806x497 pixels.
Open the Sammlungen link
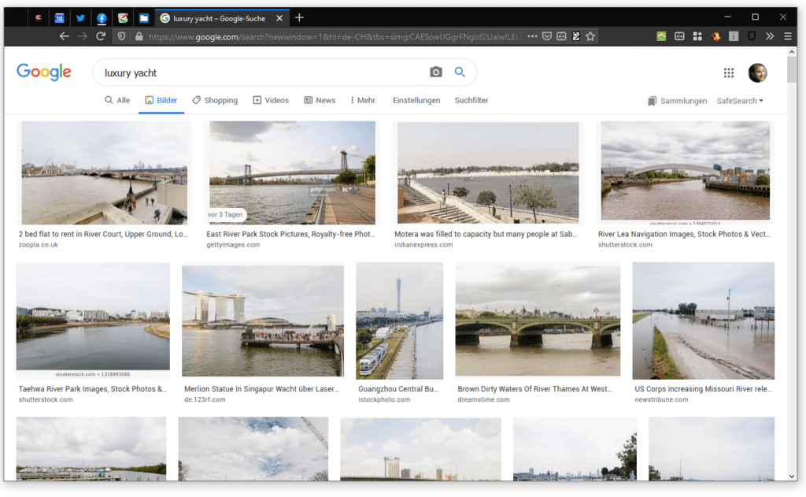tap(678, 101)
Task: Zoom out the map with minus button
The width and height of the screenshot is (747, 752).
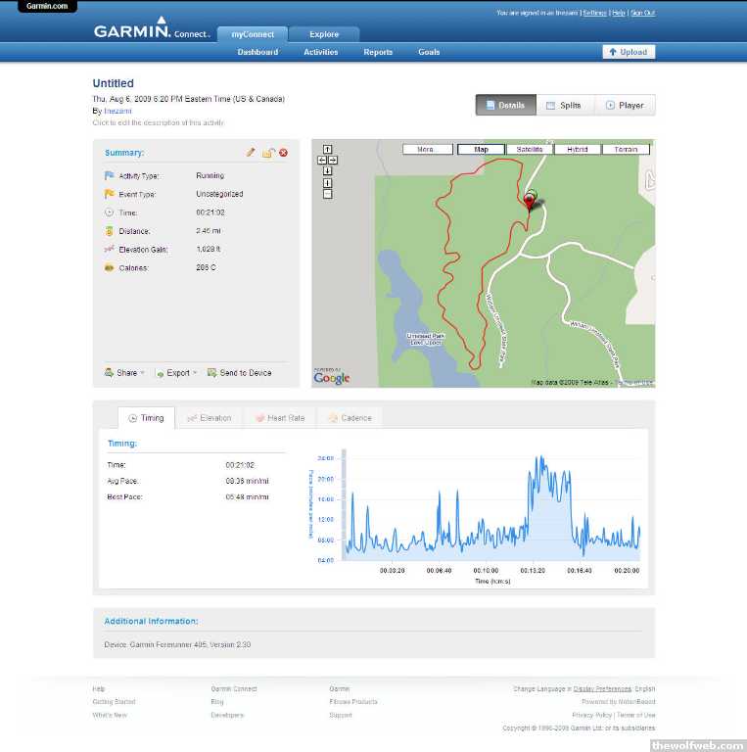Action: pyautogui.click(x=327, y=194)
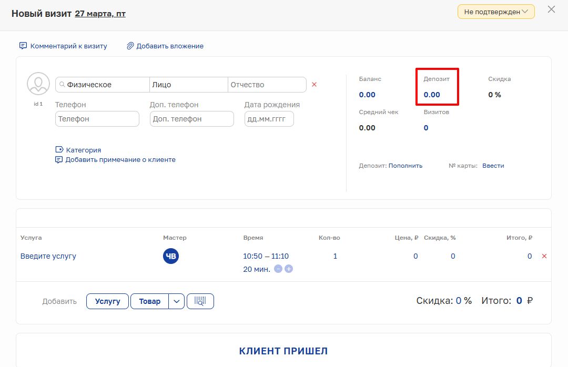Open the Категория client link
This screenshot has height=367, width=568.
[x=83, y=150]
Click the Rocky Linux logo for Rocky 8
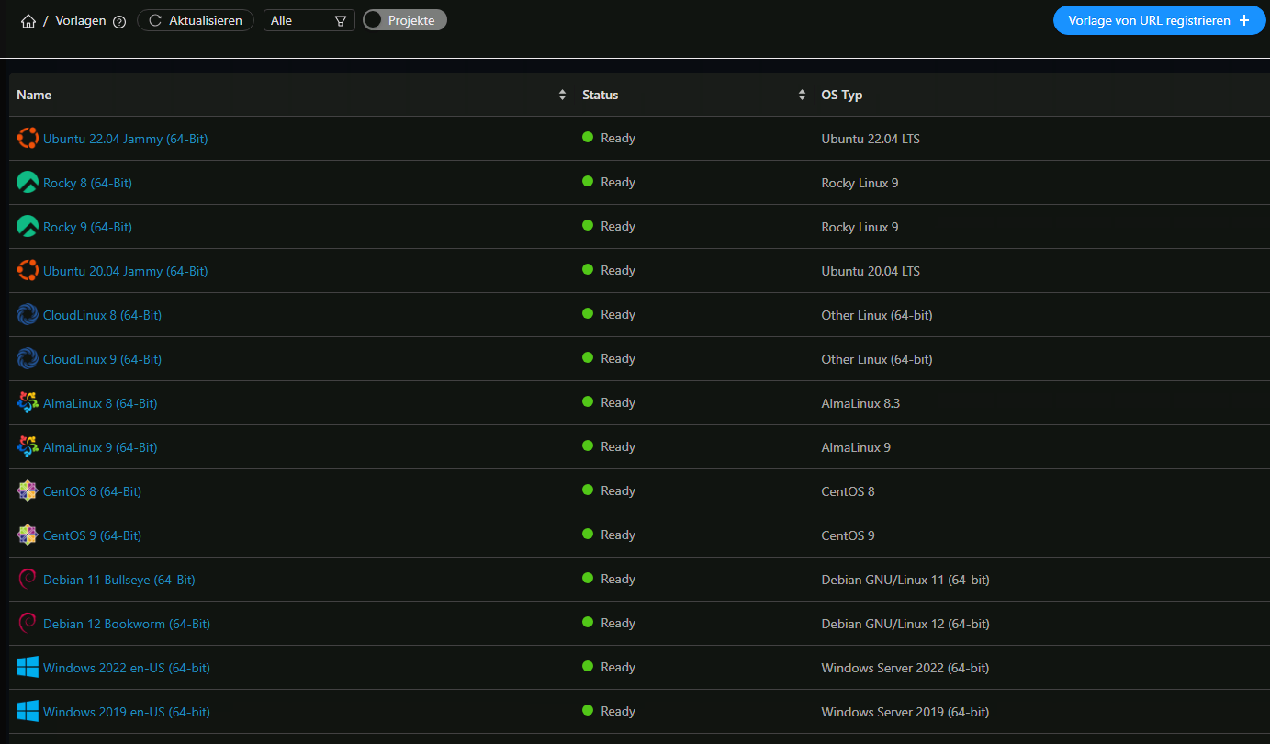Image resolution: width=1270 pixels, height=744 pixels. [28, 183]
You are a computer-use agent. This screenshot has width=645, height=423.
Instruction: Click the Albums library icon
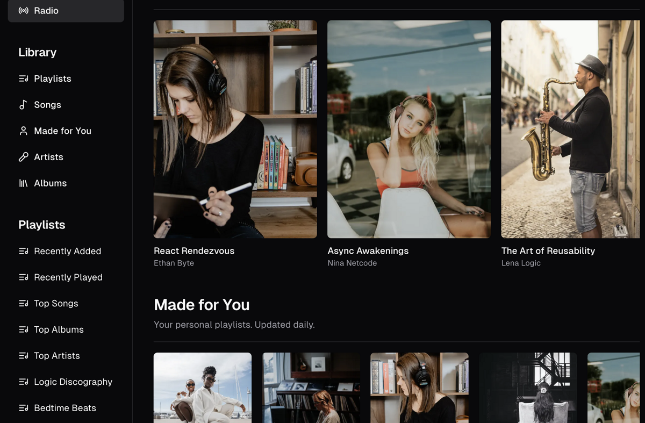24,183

- Try it
Reproduce nothing but the lines from the line containing "Open the Sammlungen link" through the last line of the data above, exactly as written and without pictures.

- Reply to the exercise
Open the Sammlungen link
tap(678, 101)
Task: Zoom out the map with minus button
The width and height of the screenshot is (747, 752).
Action: pyautogui.click(x=327, y=194)
Open the Категория client link
This screenshot has height=367, width=568.
[x=83, y=150]
Click the Rocky Linux logo for Rocky 8
Image resolution: width=1270 pixels, height=744 pixels. [28, 183]
You are a computer-use agent. This screenshot has width=645, height=423.
Instruction: Click the Albums library icon
24,183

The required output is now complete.